5 white U.S. Presidents who used the n-word

SHARE 5 white U.S. Presidents who used the n-word

President Barack Obama made headlines Monday for using the n-word while describing how far the U.S. still has to go to tackle racism. Speaking on comedian Mark Maron’s WTF podcast, the president said:

Racism, we are not cured of it. And it’s not just a matter of it not being polite to say n***** in public. That’s not the measure of whether racism still exists or not. It’s not just a matter of overt discrimination. Societies don’t, overnight, completely erase everything that happened 200 to 300 years prior.

Of course, as the nation’s first black president, Obama has an unprecedented license to use the n-word in such situations. He was talking publicly about the nation’s history of racism, not using the slur behind closed doors to denigrate his fellow African-Americans. But many of the white men who preceded him in office used the n-word in private, history shows. In their cases, the context was invariably ugly.

President Richard Nixon

African-American Journalist Ethel Payne entertaining then-Vice President Richard Nixon in her Washington home in 1958. From the recently published “Eye on the Struggle: Ethel Payne, The First Lady of the Black Press.”

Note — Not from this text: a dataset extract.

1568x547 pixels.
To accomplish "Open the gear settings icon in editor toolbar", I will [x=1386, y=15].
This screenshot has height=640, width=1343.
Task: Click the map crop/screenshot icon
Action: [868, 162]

African-American Journalist Ethel Payne entertaining then-Vice President Richard Nixon in her Washington home in 1958. From the recently published “Eye on the Struggle: Ethel Payne, The First Lady of the Black Press.”

Nixon didn’t limit his racism to African-Americans: he was recorded making anti-Semitic remarks, insulting Italians, Irish and others. Still, his comments about black people would have caused outrage had they been known at the time. As Kenneth O’Reilly reported in a 1995 book, for example, after his National Security Adviser Henry Kissinger commented on the favorable press Secretary of State William Rogers received for a trip to Africa, Nixon was recorded responding:

Let’s leave the n*****s to Bill and we’ll take care of the rest of the world.

President Lyndon Baines Johnson

President Lyndon B. Johnson meets with Martin Luther King, Jr. in the White House Cabinet Room | Lyndon Baines Johnson Library and Museum.

President Lyndon B. Johnson meets with Martin Luther King, Jr. in the White House Cabinet Room | Lyndon Baines Johnson Library and Museum.

Johnson pushed through landmark civil rights legislation, and often spoke movingly of the plight of black America. In private, though, he could be shockingly racist. For example, according to biographer Robert Dallek, when Johnson appointed the well-known Thurgood Marshall to the Supreme Court, he told a young attorney that he had passed over a potentially better-qualified but obscure African-American candidate for the job because:

Son, when I appoint a n***** to the court, I want everyone to know he’s a n*****.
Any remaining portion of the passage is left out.